The following environment setup instructions have been tested on RTX 3090 GPUs with GCC 6.3.0.

  1. Install dependencies
pip install -r requirements.txt

If you have any problem with the above command, you can also install them by

pip install torch==1.11.0+cu113 torchvision==0.12.0+cu113 torchaudio==0.11.0 --extra-index-url https://download.pytorch.org/whl/cu113
pip install torch_points3d==1.3.0
pip install torch-scatter==2.1.1
pip install torch-points-kernels==0.6.10
pip install torch-geometric==1.7.2
pip install timm==0.9.2
pip install tensorboardX==2.6
pip install numpy==1.20.3

For incompatiable installation issues, such as wanting a higher torch version (e.g., 2.1.0) but conflicts with torch_points3d, please refer to this thread: https://github.com/ZhaochongAn/COSeg/issues/16 or feel free to open a new discussion for further assistance.

  1. Compile pointops

Ensure you have gcc, cuda, and nvcc installed. Compile and install pointops2 as follows:

cd lib/pointops2
python3 setup.py install

Datasets Preparation

You can either directly download the preprocessed dataset directly from the links provided below or perform the preprocessing steps on your own.

Preprocessed Datasets

DatasetDownload
S3DISDownload link
ScanNetDownload link

Preprocessing Instructions

S3DIS

  1. Download: S3DIS Dataset Version 1.2.
  2. Preprocessing: Re-organize raw data into npy files:
    cd preprocess
    python collect_s3dis_data.py --data_path [PATH_to_S3DIS_raw_data] --save_path [PATH_to_S3DIS_processed_data]
    
    The generated numpy files will be stored in PATH_to_S3DIS_processed_data/scenes.
  3. Splitting Rooms into Blocks:
    python room2blocks.py --data_path [PATH_to_S3DIS_processed_data]/scenes
    

ScanNet

  1. Download: ScanNet V2.
  2. Preprocessing: Re-organize raw data into npy files:
    cd preprocess
    python collect_scannet_data.py --data_path [PATH_to_ScanNet_raw_data] --save_path [PATH_to_ScanNet_processed_data]
    
    The generated numpy files will be stored in PATH_to_ScanNet_processed_data/scenes.
  3. Splitting Rooms into Blocks:
    python room2blocks.py --data_path [PATH_to_ScanNet_processed_data]/scenes
    

After preprocessing the datasets, a folder named blocks_bs1_s1 will be generated under PATH_to_DATASET_processed_data. Make sure to update the data_root entry in the .yaml config file to [PATH_to_DATASET_processed_data]/blocks_bs1_s1/data.

Model weights

We provide the trained model weights across different few-shot settings and datasets below.

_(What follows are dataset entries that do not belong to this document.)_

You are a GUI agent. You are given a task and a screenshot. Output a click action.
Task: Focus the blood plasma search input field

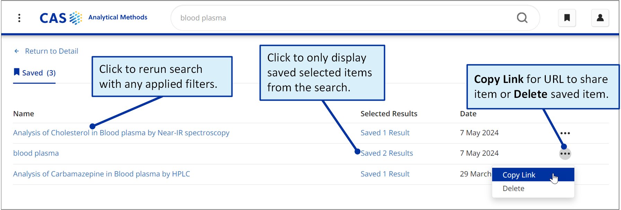click(x=347, y=18)
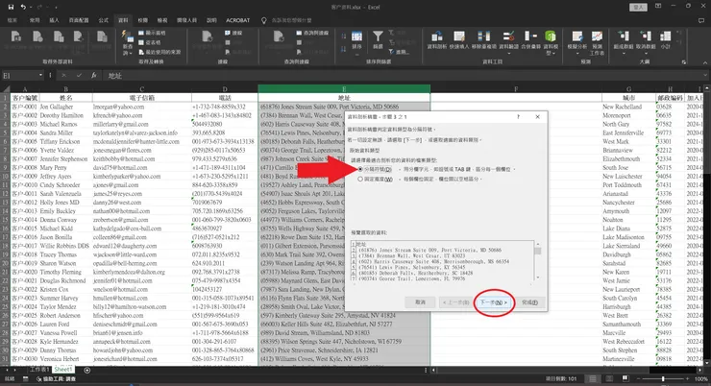Click the 地址 column header cell
Screen dimensions: 711x386
(x=343, y=99)
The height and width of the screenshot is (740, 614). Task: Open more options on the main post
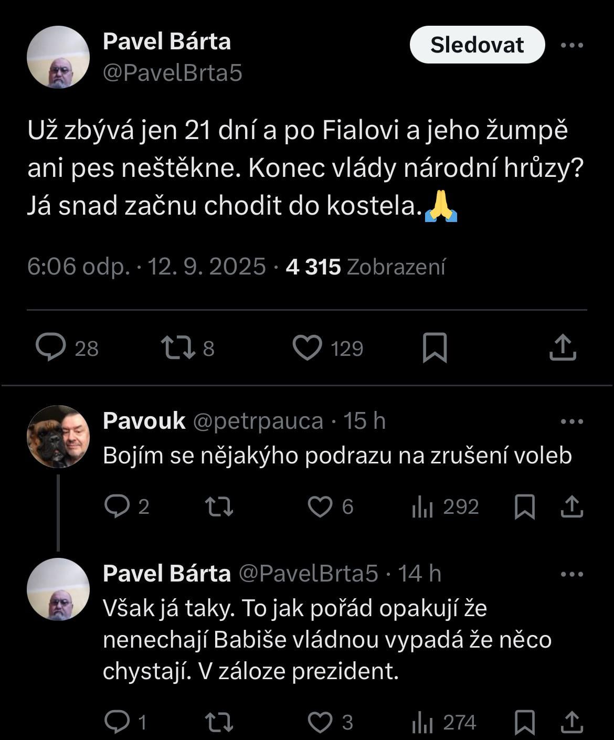(x=571, y=45)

The training and testing are using 4 RTX 3090 GPUs. Please note that these weights have been retrained by us, which may have slight differences from reported results. You could directly load these weights for evaluation or train your own models following the training instructions.

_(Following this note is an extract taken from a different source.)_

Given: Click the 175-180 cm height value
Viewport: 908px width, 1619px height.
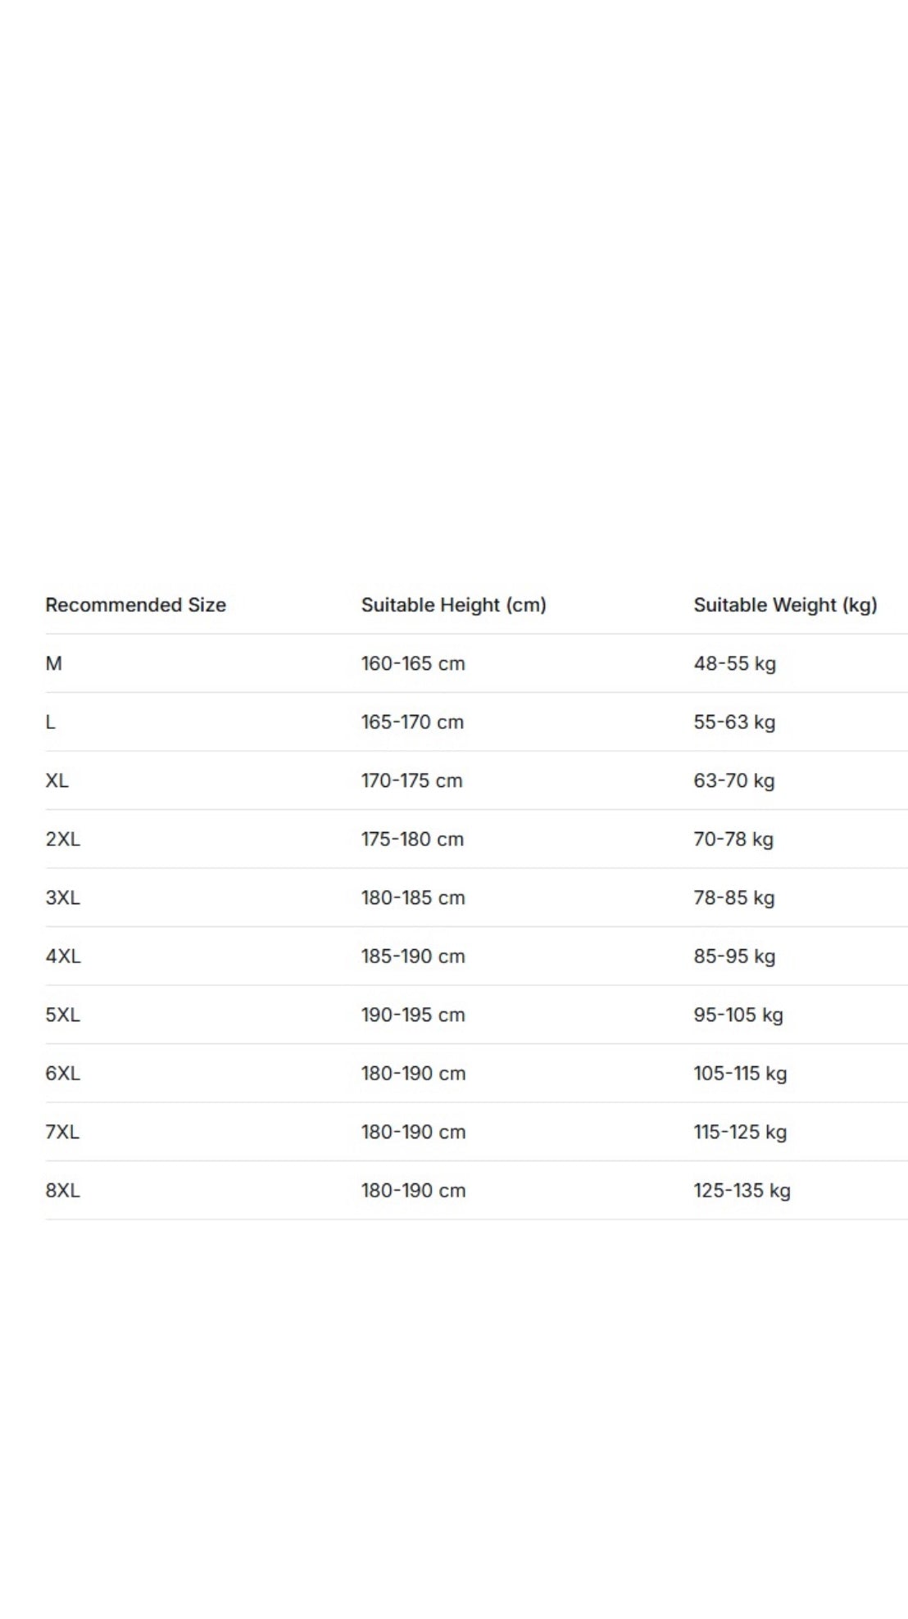Looking at the screenshot, I should [x=412, y=839].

Model nameDatasetCVFOLDN-way K-shotModel Weight
s30_1w1sS3DIS01-way 1-shotDownload link
s30_1w5sS3DIS01-way 5-shotDownload link
s30_2w1sS3DIS02-way 1-shotDownload link
s30_2w5sS3DIS02-way 5-shotDownload link
s31_1w1sS3DIS11-way 1-shotDownload link
s31_1w5sS3DIS11-way 5-shotDownload link
s31_2w1sS3DIS12-way 1-shotDownload link
s31_2w5sS3DIS12-way 5-shotDownload link
sc0_1w1sScanNet01-way 1-shotDownload link
sc0_1w5sScanNet01-way 5-shotDownload link
sc0_2w1sScanNet02-way 1-shotDownload link
sc0_2w5sScanNet02-way 5-shotDownload link
sc1_1w1sScanNet11-way 1-shotDownload link
sc1_1w5sScanNet11-way 5-shotDownload link
sc1_2w1sScanNet12-way 1-shotDownload link
sc1_2w5sScanNet12-way 5-shotDownload link

Backbone pretraining

To begin, you will need to pretrain the backbone either on the S3DIS or ScanNet dataset. For consistency and ease of reproduction, we highly recommend using our pretrained backbone weights directly. You can find the pretrained weights and their corresponding download links below:

Model nameDatasetCVFOLDModel Weight
s3_s1preS3DIS1Download link
s3_s0preS3DIS0Download link
sc_s1preScanNet1Download link
sc_s0preScanNet0Download link

Alternatively, you can perform the pretraining on your own. However, please note that doing so may result in more variability compared to the results reported in our paper.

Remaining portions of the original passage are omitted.